Ambitious reporter Chuck Tatum is always in a soup. He's worked with some of the biggest houses in journalism, but personal misdemeanours keep coming in the way of his career. So he comes riding with a flat-tyre to small town Albuquerque, looking for the one scoop that'll take him back top. Luck favours him when he runs across an amateur archaeologist, Leo Minosa, stuck in a cave-in. The man can be saved in a day, but seeing that his life is not in imminent danger, Chuck decides to milk this golden opportunity - to sustain "human interest" in the story, he arranges for a lengthy rescue operation. Chuck will be the only one to do an exclusive coverage of the accident and rescue efforts.

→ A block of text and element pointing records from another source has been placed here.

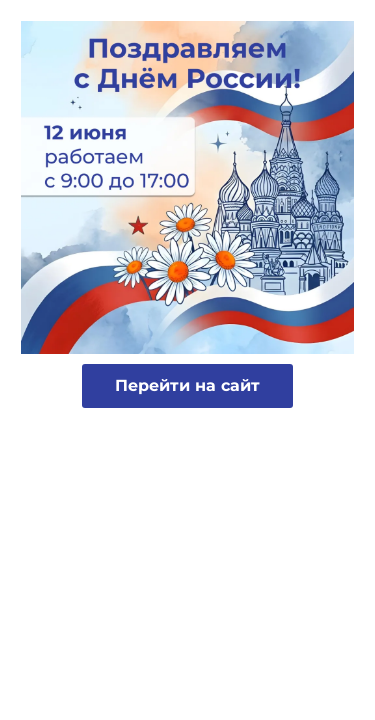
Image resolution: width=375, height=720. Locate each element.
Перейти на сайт (187, 385)
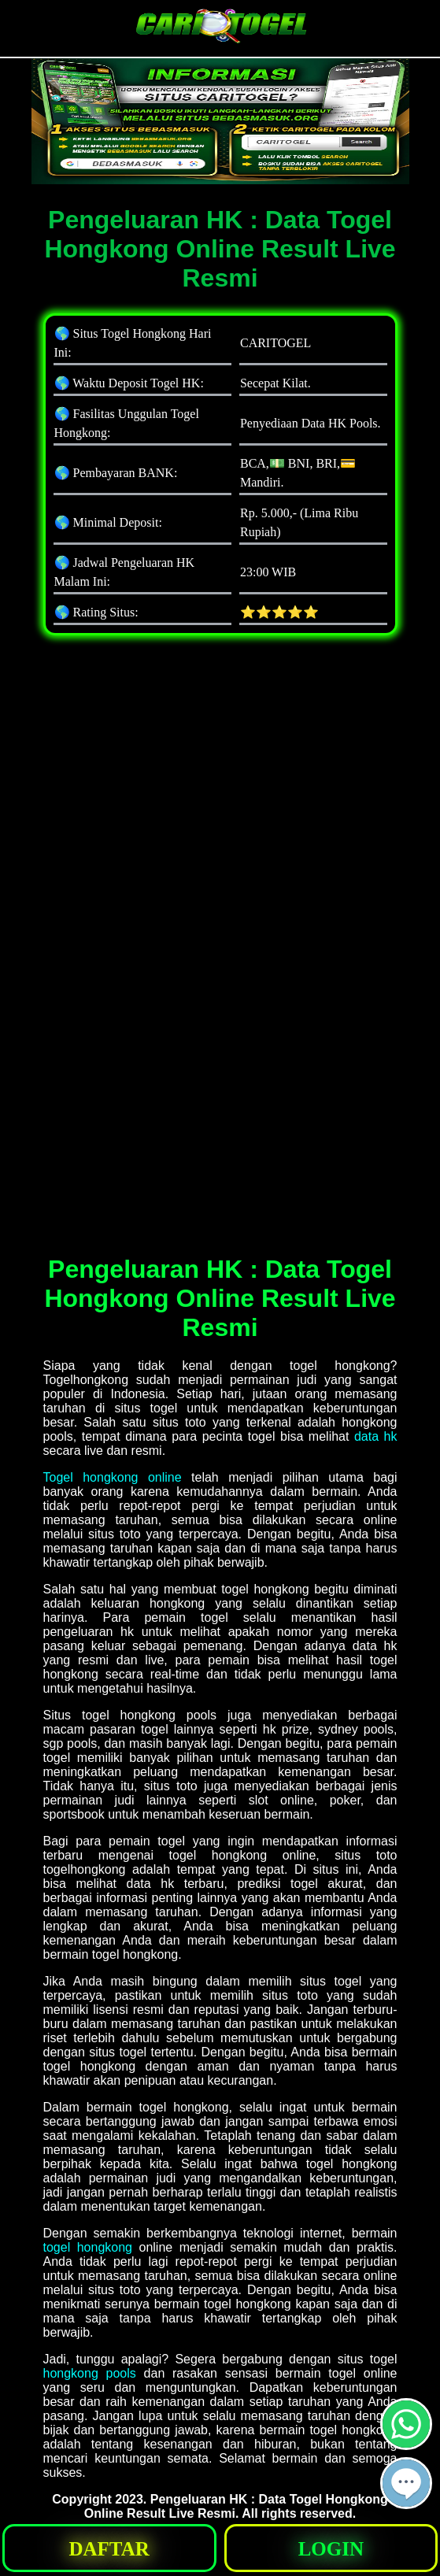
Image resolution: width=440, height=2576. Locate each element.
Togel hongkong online (112, 1477)
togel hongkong (88, 2247)
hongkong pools (89, 2373)
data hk (375, 1436)
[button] (406, 2483)
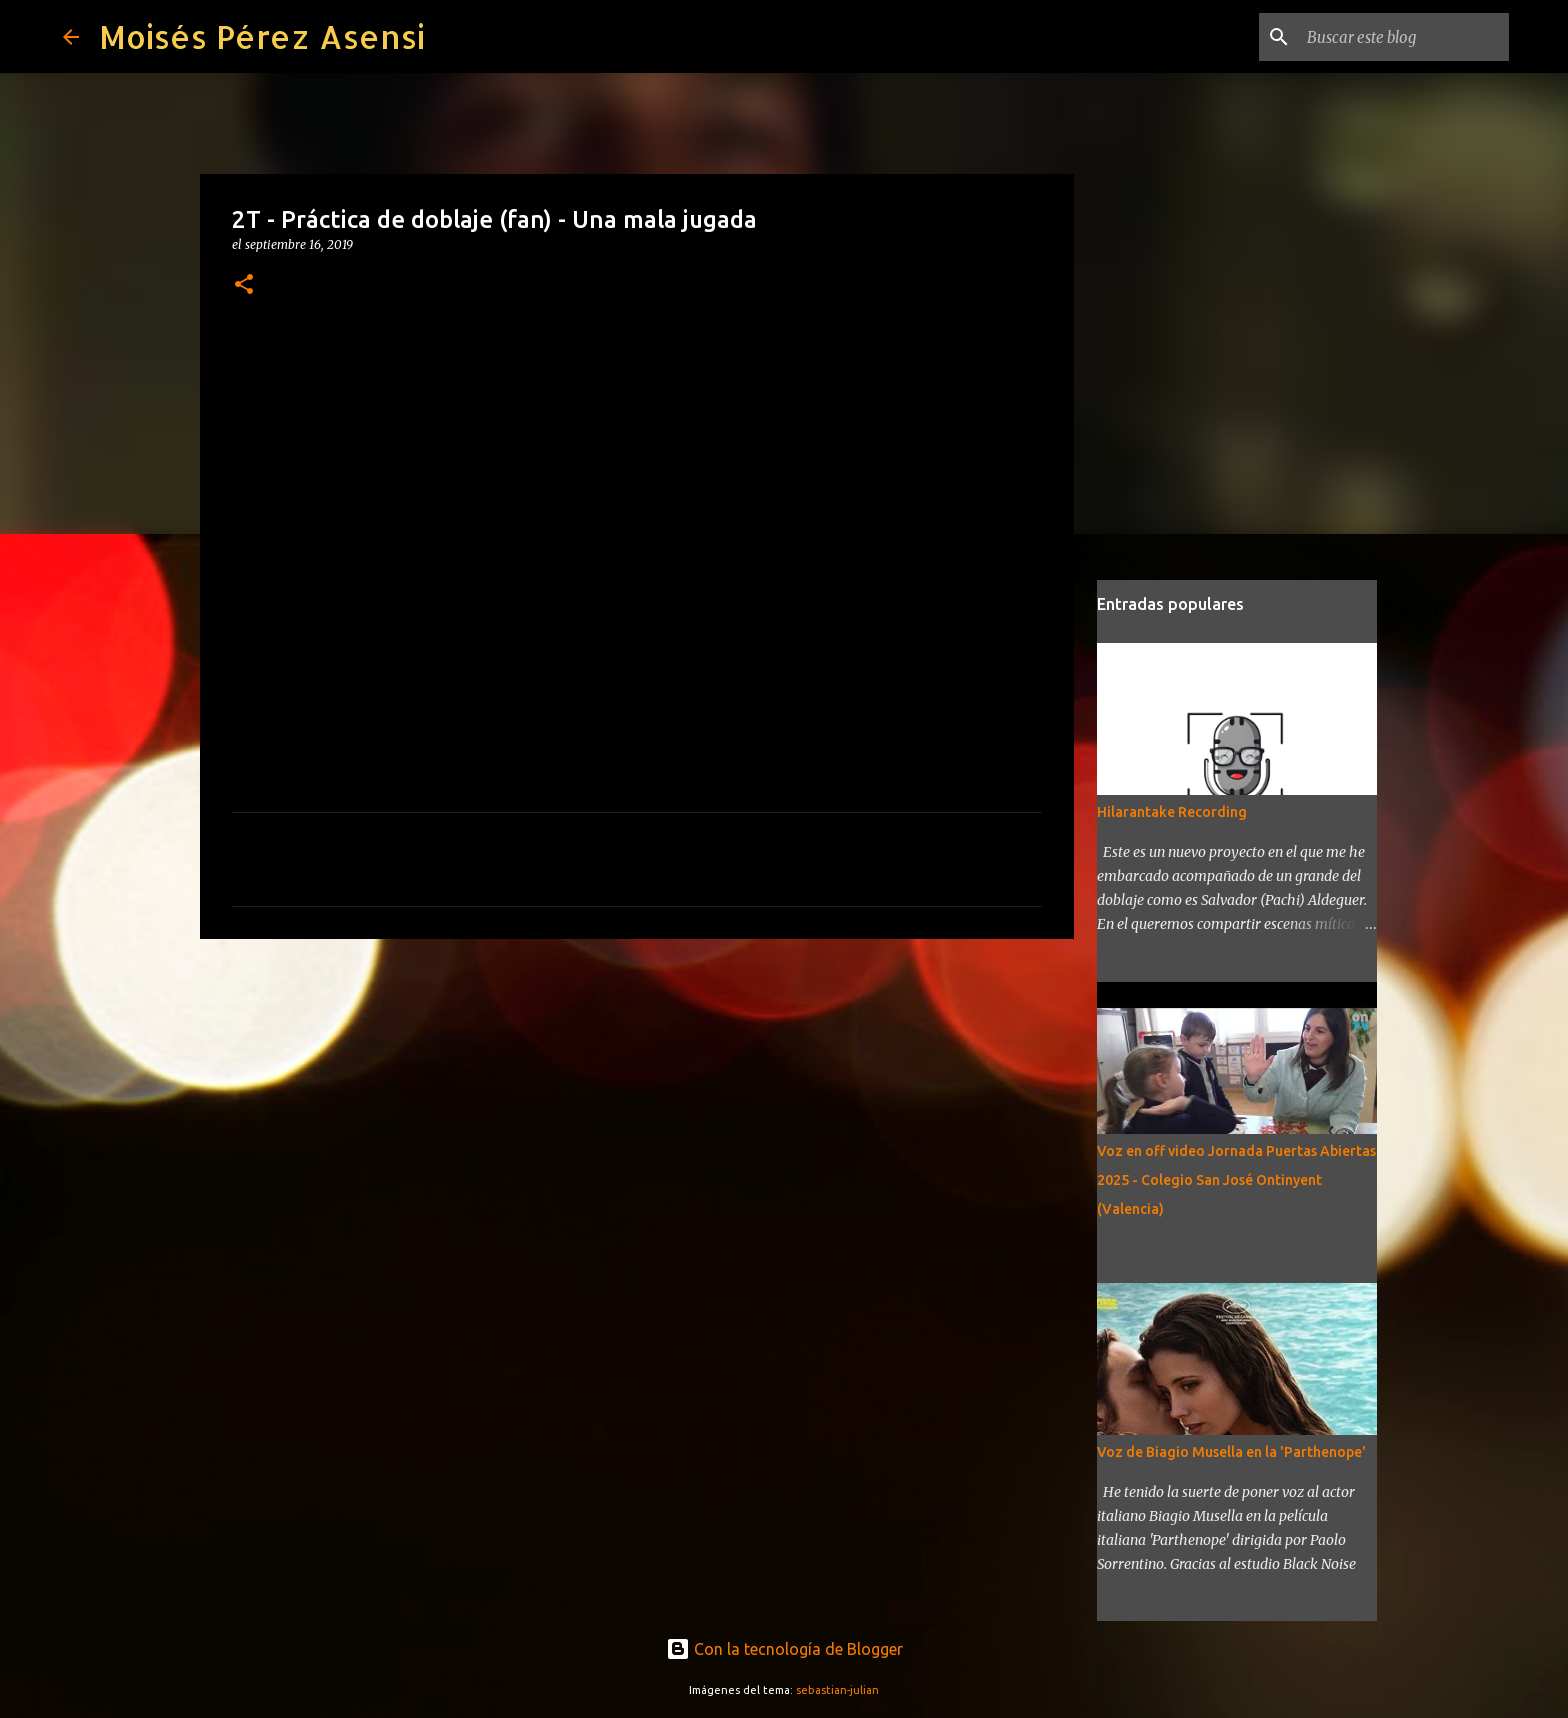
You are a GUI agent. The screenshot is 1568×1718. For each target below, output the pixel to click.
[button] (244, 285)
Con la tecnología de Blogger (784, 1649)
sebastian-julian (837, 1690)
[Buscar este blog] (1404, 37)
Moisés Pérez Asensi (262, 36)
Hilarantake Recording (1172, 812)
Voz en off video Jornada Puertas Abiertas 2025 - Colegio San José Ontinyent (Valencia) (1236, 1180)
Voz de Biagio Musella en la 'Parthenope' (1231, 1452)
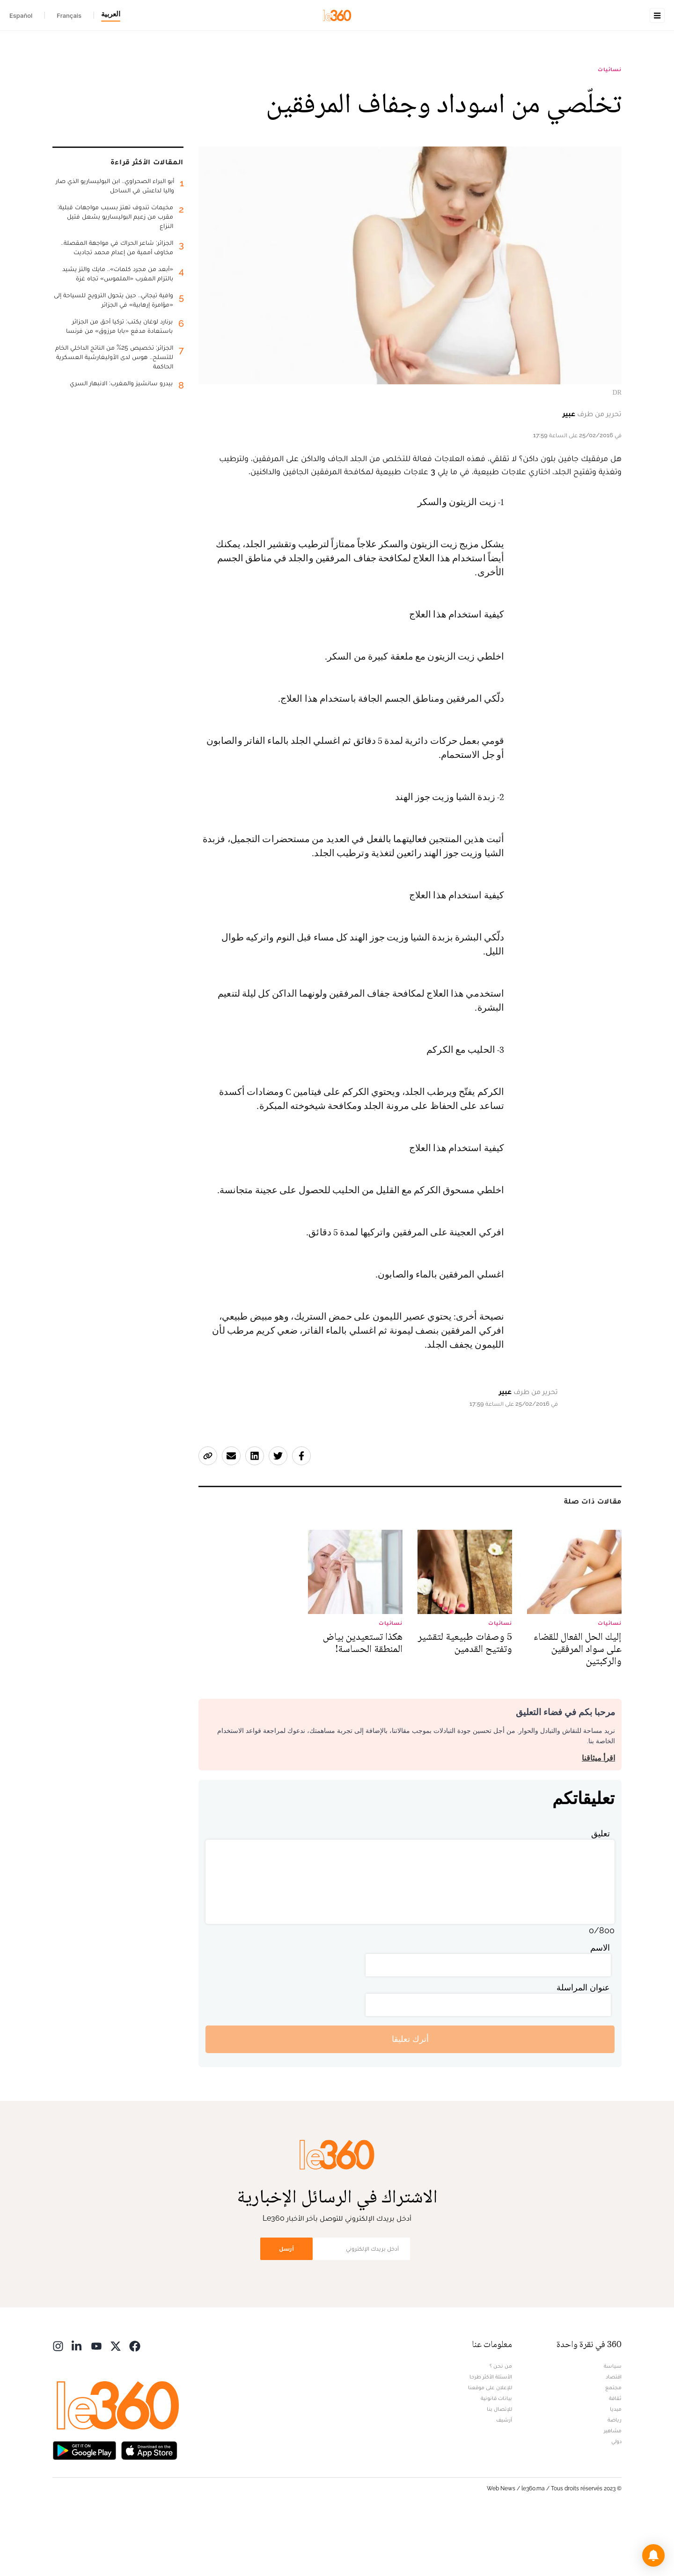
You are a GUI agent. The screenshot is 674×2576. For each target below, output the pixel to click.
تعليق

Things don't look too bright. And not only because of the journo's exploitation of a man's suffering. Leo's simple-minded father has his faith pinned on Chuck, who is something of a brave hero to him, and Leo's wife can't wait to desert her husband. The local sheriff wants to gain political leverage from the incident, the engineer gives in to corruption because his job is in jeopardy, there's a gathering of hundreds outside who have arrived to "show their sympathy" for the man inside, small businesses bloom all around - the whole picture resembles a giant carnival more than anything. The picture may look exaggerated at first sight, but anyone who has heard the outpours of cliche-ridden sympathy during the Prince incident (pointed out by Jabberwock) or witnessed political reactions following 26/11 should see how acute Wilder's observations were. The Mr. Federber character is not in the least fabricated - people are callous about accidents in exactly the same way, insignificant though it may seem on the surface.
The unexpected revelation of buried guilt and conscience is Tatum changes the blame equation all of a sudden - is he the most guilty man? Isn't his ambition fuelled only by public thirst for yellow journalism? In true noir tradition, Tatum is killed - but what about the faceless revellers outside having the time of their lives? They have paid nothing; except maybe for twenty square meals of tacos, hot dogs and soda-pops. There are more unsettling questions than those answered on screen by the mechanics of Wilder's plot.
My pick for the best scene - a huge circus tent (Chuck himself scorns at the carnival as a "circus") is pulled down after the din has died down. Looks like a mock-flag-lowering ceremony to honour the late Leo Minosa. Of course, nothing of the sort is said. The visual clue is enough. Maybe that is the power of cinema!